*Task requirements*. Would you retype the whole listing exactly?

*Provided records*.
......

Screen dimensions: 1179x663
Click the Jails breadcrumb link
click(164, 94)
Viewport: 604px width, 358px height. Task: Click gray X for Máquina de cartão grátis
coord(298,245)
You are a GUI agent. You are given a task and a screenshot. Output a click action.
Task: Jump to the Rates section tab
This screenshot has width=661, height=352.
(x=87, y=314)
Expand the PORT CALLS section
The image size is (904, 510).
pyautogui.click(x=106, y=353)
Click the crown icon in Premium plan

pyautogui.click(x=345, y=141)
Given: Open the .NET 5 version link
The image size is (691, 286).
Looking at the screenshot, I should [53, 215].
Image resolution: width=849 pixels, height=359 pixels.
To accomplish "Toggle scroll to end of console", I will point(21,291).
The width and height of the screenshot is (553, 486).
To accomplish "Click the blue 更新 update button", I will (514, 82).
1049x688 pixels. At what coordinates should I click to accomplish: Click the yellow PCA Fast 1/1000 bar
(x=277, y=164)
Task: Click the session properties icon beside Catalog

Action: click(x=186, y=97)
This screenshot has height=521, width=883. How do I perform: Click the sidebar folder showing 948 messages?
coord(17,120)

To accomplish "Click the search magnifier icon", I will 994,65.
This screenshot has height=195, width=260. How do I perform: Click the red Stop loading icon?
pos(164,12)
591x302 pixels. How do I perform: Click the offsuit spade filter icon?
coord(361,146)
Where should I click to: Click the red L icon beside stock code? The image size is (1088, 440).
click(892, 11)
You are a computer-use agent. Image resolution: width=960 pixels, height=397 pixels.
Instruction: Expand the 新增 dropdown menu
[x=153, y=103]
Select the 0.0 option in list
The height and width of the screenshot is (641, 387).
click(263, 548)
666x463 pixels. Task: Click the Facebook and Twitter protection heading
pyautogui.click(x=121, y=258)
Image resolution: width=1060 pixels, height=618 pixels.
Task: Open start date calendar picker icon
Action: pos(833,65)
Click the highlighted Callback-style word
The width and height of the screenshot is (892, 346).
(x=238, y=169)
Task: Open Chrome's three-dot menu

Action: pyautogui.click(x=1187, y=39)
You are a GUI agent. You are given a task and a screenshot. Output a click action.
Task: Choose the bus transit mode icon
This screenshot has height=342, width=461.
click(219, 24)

......

*Expected answer*.
Screen dimensions: 1179x663
Click the Jails breadcrumb link
click(164, 94)
Viewport: 604px width, 358px height. Task: Click gray X for Máquina de cartão grátis
coord(298,245)
You are a GUI agent. You are given a task and a screenshot. Output a click action.
Task: Jump to the Rates section tab
This screenshot has width=661, height=352.
(x=87, y=314)
Expand the PORT CALLS section
The image size is (904, 510).
pyautogui.click(x=106, y=353)
Click the crown icon in Premium plan

pyautogui.click(x=345, y=141)
Given: Open the .NET 5 version link
The image size is (691, 286).
Looking at the screenshot, I should [53, 215].
Image resolution: width=849 pixels, height=359 pixels.
To accomplish "Toggle scroll to end of console", I will point(21,291).
The width and height of the screenshot is (553, 486).
To accomplish "Click the blue 更新 update button", I will (514, 82).
1049x688 pixels. At what coordinates should I click to accomplish: Click the yellow PCA Fast 1/1000 bar
(x=277, y=164)
Task: Click the session properties icon beside Catalog

Action: click(x=186, y=97)
This screenshot has height=521, width=883. How do I perform: Click the sidebar folder showing 948 messages?
coord(17,120)

To accomplish "Click the search magnifier icon", I will 994,65.
This screenshot has height=195, width=260. How do I perform: Click the red Stop loading icon?
pos(164,12)
591x302 pixels. How do I perform: Click the offsuit spade filter icon?
coord(361,146)
Where should I click to: Click the red L icon beside stock code? The image size is (1088, 440).
click(892, 11)
You are a computer-use agent. Image resolution: width=960 pixels, height=397 pixels.
Instruction: Expand the 新增 dropdown menu
[x=153, y=103]
Select the 0.0 option in list
The height and width of the screenshot is (641, 387).
click(263, 548)
666x463 pixels. Task: Click the Facebook and Twitter protection heading
pyautogui.click(x=121, y=258)
Image resolution: width=1060 pixels, height=618 pixels.
Task: Open start date calendar picker icon
Action: pos(833,65)
Click the highlighted Callback-style word
The width and height of the screenshot is (892, 346).
(x=238, y=169)
Task: Open Chrome's three-dot menu

Action: pyautogui.click(x=1187, y=39)
You are a GUI agent. You are given a task and a screenshot. Output a click action.
Task: Choose the bus transit mode icon
This screenshot has height=342, width=461.
click(219, 24)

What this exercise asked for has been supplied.